# TEXTO DE ORIGEN:
El año en que África se reunió en torno a su cultura

Cartel promocional del primer Festival de las artes negras, Dakar 1966
Cartel promocional del primer Festival de las artes negras, Dakar 1966

Johari Gautier Carmona

El mes de abril de 1966 no puede pasar desapercibido en los manuales de historia africana y de cultura universal. La ciudad de Dakar, recién nombrada capital de Senegal, acogía el primer Festival Mundial de las Artes Negras, una cita que también fue considerada como el primer encuentro cultural panafricano de tamaño internacional.

Las recientes independencias de una gran parte de los países africanos, los movimientos cívicos en Estados Unidos en contra del segregacionismo institucional, y el hecho que el evento transcurriera al mismo tiempo que las fiestas religiosas de Aid-el-Kebir, contribuyeron notoriamente a la efervescencia de este episodio cultural sin precedentes.

# DATOS:

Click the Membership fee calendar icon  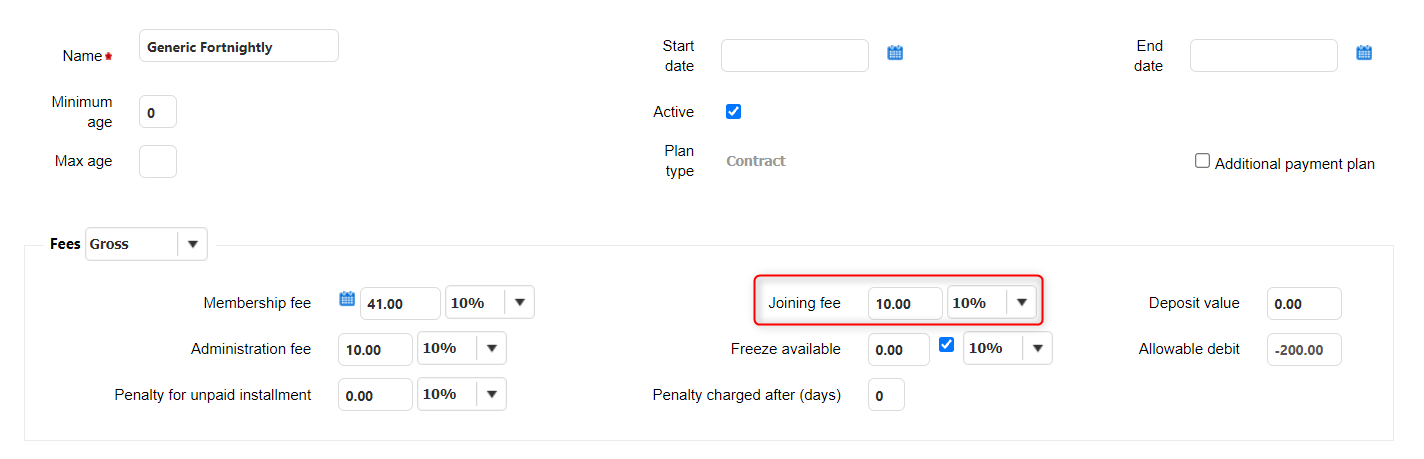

# TUS INSTRUCCIONES:
Actualiza el pasaje del texto sobre el primer Festival Mundial de las Artes Negras que empieza con las palabras "El mes de abril" y termina con "cultural sin precedentes.". Escríbelo de nuevo cambiando "efervescencia" por "agitación".

# SOLUCIÓN DEL EJERCICIO:
El mes de abril de 1966 no puede pasar desapercibido en los manuales de historia africana y de cultura universal. La ciudad de Dakar, recién nombrada capital de Senegal, acogía el primer Festival Mundial de las Artes Negras, una cita que también fue considerada como el primer encuentro cultural panafricano de tamaño internacional.

Las recientes independencias de una gran parte de los países africanos, los movimientos cívicos en Estados Unidos en contra del segregacionismo institucional, y el hecho que el evento transcurriera al mismo tiempo que las fiestas religiosas de Aid-el-Kebir, contribuyeron notoriamente a la agitación de este episodio cultural sin precedentes.